Anna a quitté sa ville de Nicée pour Constantinople avec Simonis et Léon, ses serviteurs. Anna est travestie en eunuque. Elle a pris le prénom d'Anastasius et copie son attitude sur celle de Léon. Si son stratagème était découvert, elle serait châtiée. Elle a entrepris cette équipée pour venir en aide à Justinien, son jumeau. Si elle a choisi de maquiller sa féminité, c'est pour pouvoir questionner, fréquenter toutes les catégories sociales sans attirer l'attention.
Sa première visite est pour l'évêque Constantin qui a pris la défense de Justinien. Il lui révèle que ce dernier a été reconnu complice du meurtre de Bessarion Comnène et qu'il est exilé. La victime était un adversaire acharné de l'union avec l'Église de Rome. Mais Justinien était, aussi, opposé au rapprochement des deux Églises.
Les débuts de l'enquête sont difficiles. Anna n'a pas les bons interlocuteurs. Quand elle est appelée pour soigner les brûlures de Zoé Chrysaphès, elle entrevoit une avancée. Zoé, qui garde une grande beauté, a un réseau de relations exceptionnelles dans les hautes sphères de Constantinople. Enfant, elle a vu les croisés piller la ville, violer, tuer, brûler. Depuis, elle ne vit que pour se venger.

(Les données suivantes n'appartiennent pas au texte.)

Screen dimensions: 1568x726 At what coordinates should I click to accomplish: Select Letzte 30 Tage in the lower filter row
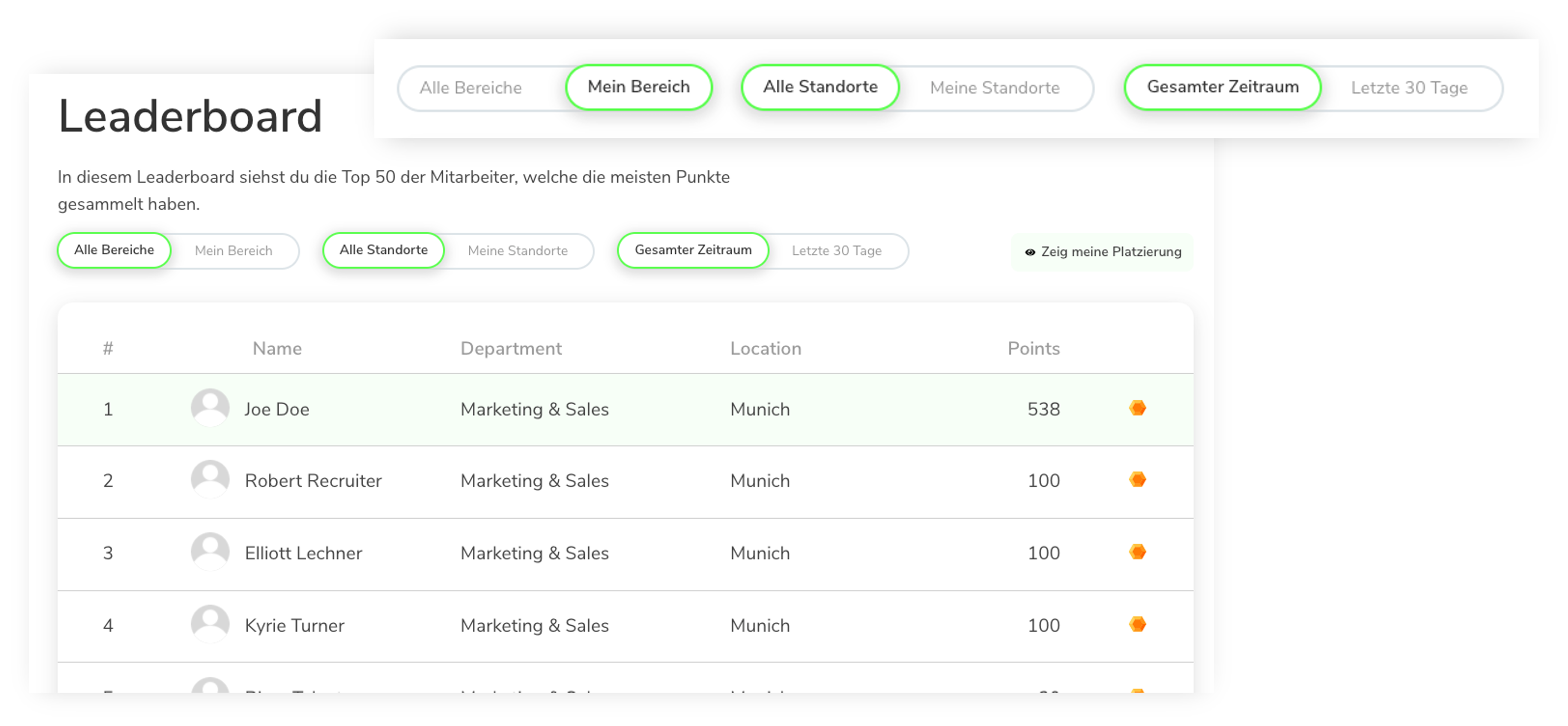tap(836, 251)
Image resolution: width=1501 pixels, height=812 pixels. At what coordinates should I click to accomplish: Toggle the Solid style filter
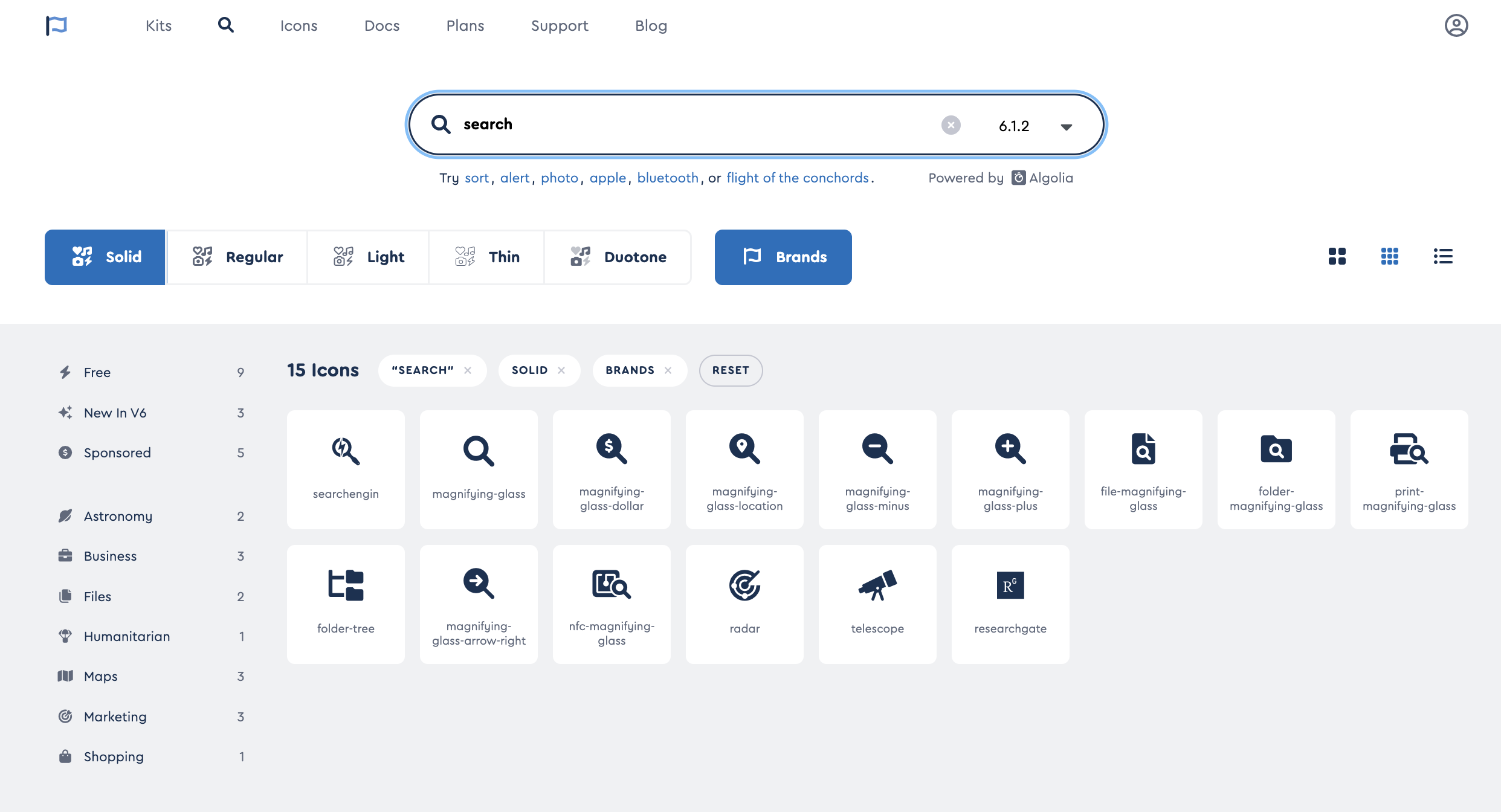point(105,257)
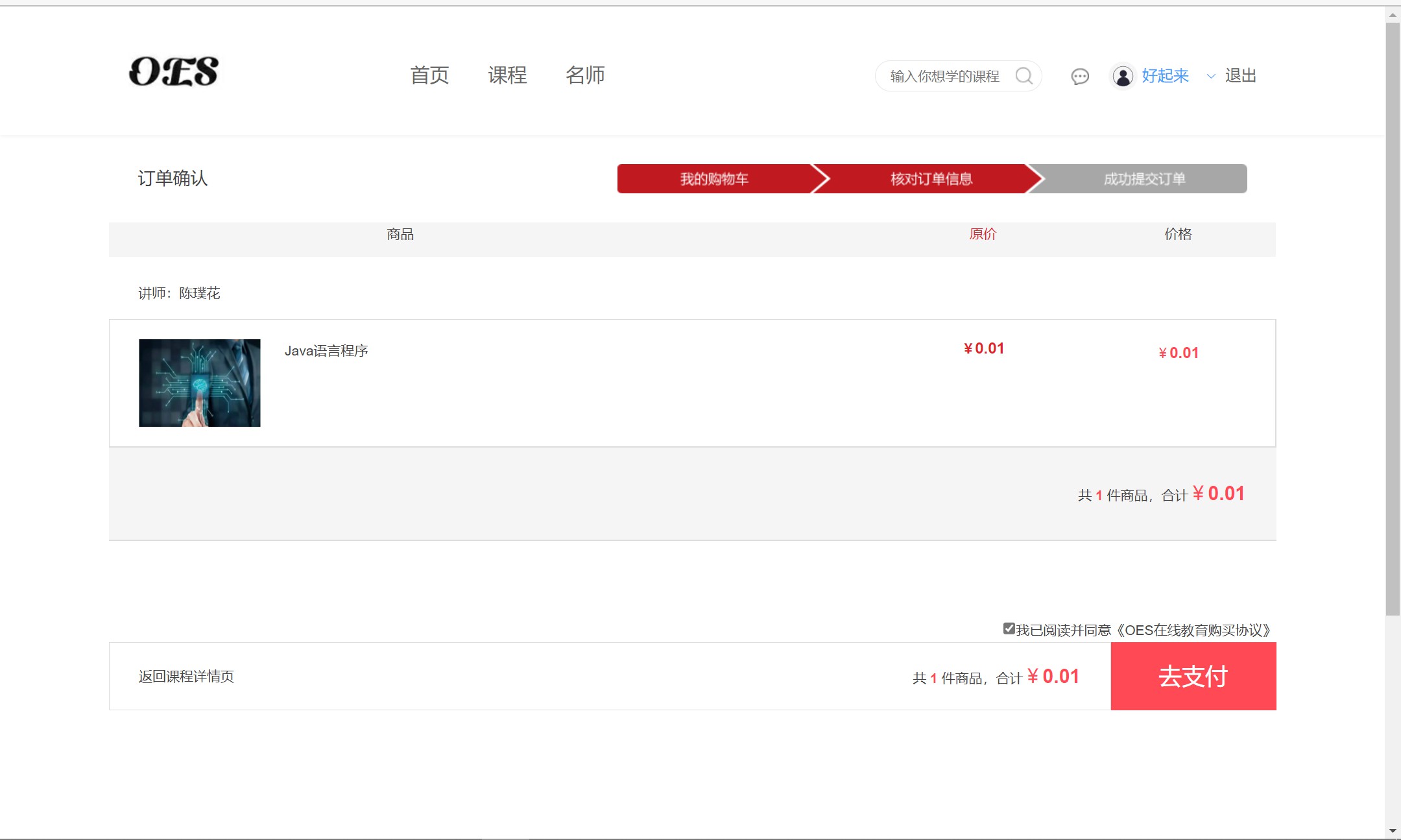Open the Java course thumbnail image

(200, 383)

Peu à peu, Anna rassemble des éléments. C'est l'empereur qui a commué, pour Justinien, la peine de mort en exil. La complicité de son frère dans le meurtre lui semble de plus en plus contestable. Constantinople, qui retrouve une partie de ses splendeurs passées, attise les convoitises, réveille les ambitions tant du doge Tiepolo de Venise, du pape Grégoire X que de Charles d'Anjou, roi de Sicile. Autour de Zoé et d'Anna, c'est la lutte pour le pouvoir.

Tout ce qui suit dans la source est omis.